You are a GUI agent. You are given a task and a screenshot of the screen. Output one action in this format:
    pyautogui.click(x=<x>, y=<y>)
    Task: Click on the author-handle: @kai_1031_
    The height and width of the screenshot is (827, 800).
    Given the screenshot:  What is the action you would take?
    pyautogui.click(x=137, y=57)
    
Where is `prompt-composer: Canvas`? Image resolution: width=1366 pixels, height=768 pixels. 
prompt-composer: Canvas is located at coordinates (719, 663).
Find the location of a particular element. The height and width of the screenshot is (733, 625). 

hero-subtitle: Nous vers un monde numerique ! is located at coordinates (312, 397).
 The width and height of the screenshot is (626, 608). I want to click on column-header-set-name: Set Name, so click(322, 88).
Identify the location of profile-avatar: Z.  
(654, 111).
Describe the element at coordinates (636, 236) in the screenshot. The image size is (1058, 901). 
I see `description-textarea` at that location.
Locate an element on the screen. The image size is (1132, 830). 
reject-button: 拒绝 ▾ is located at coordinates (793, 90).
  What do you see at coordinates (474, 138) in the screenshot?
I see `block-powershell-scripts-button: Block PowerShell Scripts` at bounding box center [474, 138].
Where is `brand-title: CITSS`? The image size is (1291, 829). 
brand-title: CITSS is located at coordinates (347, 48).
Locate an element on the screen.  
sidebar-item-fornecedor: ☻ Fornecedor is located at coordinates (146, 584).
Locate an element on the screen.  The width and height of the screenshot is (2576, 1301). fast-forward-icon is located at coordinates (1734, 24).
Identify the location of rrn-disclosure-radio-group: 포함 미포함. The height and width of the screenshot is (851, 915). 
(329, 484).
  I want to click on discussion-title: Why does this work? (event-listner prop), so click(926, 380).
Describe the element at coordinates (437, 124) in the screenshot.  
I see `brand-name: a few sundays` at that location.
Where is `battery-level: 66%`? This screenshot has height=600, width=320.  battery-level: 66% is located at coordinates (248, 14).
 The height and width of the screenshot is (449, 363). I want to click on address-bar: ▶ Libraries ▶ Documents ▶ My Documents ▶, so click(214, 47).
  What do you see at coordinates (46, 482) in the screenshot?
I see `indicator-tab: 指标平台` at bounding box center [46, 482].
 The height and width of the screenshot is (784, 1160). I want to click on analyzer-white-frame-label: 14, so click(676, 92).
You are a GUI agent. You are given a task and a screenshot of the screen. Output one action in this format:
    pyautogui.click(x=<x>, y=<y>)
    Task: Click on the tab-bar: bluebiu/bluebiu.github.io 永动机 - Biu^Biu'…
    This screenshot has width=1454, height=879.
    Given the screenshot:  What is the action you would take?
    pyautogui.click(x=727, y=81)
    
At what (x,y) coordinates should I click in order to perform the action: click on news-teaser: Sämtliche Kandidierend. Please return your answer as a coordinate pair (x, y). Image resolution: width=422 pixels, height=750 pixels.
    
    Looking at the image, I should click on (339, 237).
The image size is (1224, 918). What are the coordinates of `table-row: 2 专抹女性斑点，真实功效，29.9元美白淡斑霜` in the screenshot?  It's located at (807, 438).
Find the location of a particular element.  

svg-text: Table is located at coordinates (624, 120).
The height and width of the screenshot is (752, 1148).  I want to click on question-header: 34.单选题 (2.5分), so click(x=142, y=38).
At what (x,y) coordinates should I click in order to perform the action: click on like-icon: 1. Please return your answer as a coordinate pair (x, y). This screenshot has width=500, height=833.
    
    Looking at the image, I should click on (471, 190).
☆ ☆ ☆
*Exercise requirements:* Lay out the material above as a JSON list of strings, with one string per line and blank lines left out.

*Expected output:*
[
  "You are a GUI agent. You are given a task and a screenshot of the screen. Output one action in this format:",
  "    pyautogui.click(x=<x>, y=<y>)",
  "    Task: Click on the author-handle: @kai_1031_",
  "    The height and width of the screenshot is (827, 800).",
  "    Given the screenshot:  What is the action you would take?",
  "    pyautogui.click(x=137, y=57)",
  "Where is `prompt-composer: Canvas`? Image resolution: width=1366 pixels, height=768 pixels. ",
  "prompt-composer: Canvas is located at coordinates (719, 663).",
  "Find the location of a particular element. The height and width of the screenshot is (733, 625). ",
  "hero-subtitle: Nous vers un monde numerique ! is located at coordinates (312, 397).",
  " The width and height of the screenshot is (626, 608). I want to click on column-header-set-name: Set Name, so click(322, 88).",
  "Identify the location of profile-avatar: Z.  ",
  "(654, 111).",
  "Describe the element at coordinates (636, 236) in the screenshot. The image size is (1058, 901). ",
  "I see `description-textarea` at that location.",
  "Locate an element on the screen. The image size is (1132, 830). ",
  "reject-button: 拒绝 ▾ is located at coordinates (793, 90).",
  "  What do you see at coordinates (474, 138) in the screenshot?",
  "I see `block-powershell-scripts-button: Block PowerShell Scripts` at bounding box center [474, 138].",
  "Where is `brand-title: CITSS`? The image size is (1291, 829). ",
  "brand-title: CITSS is located at coordinates (347, 48).",
  "Locate an element on the screen.  ",
  "sidebar-item-fornecedor: ☻ Fornecedor is located at coordinates (146, 584).",
  "Locate an element on the screen.  The width and height of the screenshot is (2576, 1301). fast-forward-icon is located at coordinates (1734, 24).",
  "Identify the location of rrn-disclosure-radio-group: 포함 미포함. The height and width of the screenshot is (851, 915). ",
  "(329, 484).",
  "  I want to click on discussion-title: Why does this work? (event-listner prop), so click(926, 380).",
  "Describe the element at coordinates (437, 124) in the screenshot.  ",
  "I see `brand-name: a few sundays` at that location.",
  "Where is `battery-level: 66%`? This screenshot has height=600, width=320.  battery-level: 66% is located at coordinates (248, 14).",
  " The height and width of the screenshot is (449, 363). I want to click on address-bar: ▶ Libraries ▶ Documents ▶ My Documents ▶, so click(214, 47).",
  "  What do you see at coordinates (46, 482) in the screenshot?",
  "I see `indicator-tab: 指标平台` at bounding box center [46, 482].",
  " The height and width of the screenshot is (784, 1160). I want to click on analyzer-white-frame-label: 14, so click(676, 92).",
  "You are a GUI agent. You are given a task and a screenshot of the screen. Output one action in this format:",
  "    pyautogui.click(x=<x>, y=<y>)",
  "    Task: Click on the tab-bar: bluebiu/bluebiu.github.io 永动机 - Biu^Biu'…",
  "    This screenshot has width=1454, height=879.",
  "    Given the screenshot:  What is the action you would take?",
  "    pyautogui.click(x=727, y=81)",
  "At what (x,y) coordinates should I click in order to perform the action: click on news-teaser: Sämtliche Kandidierend. Please return your answer as a coordinate pair (x, y). Image resolution: width=422 pixels, height=750 pixels.",
  "    Looking at the image, I should click on (339, 237).",
  "The image size is (1224, 918). What are the coordinates of `table-row: 2 专抹女性斑点，真实功效，29.9元美白淡斑霜` in the screenshot?  It's located at (807, 438).",
  "Find the location of a particular element.  ",
  "svg-text: Table is located at coordinates (624, 120).",
  "The height and width of the screenshot is (752, 1148).  I want to click on question-header: 34.单选题 (2.5分), so click(x=142, y=38).",
  "At what (x,y) coordinates should I click in order to perform the action: click on like-icon: 1. Please return your answer as a coordinate pair (x, y). This screenshot has width=500, height=833.",
  "    Looking at the image, I should click on (471, 190)."
]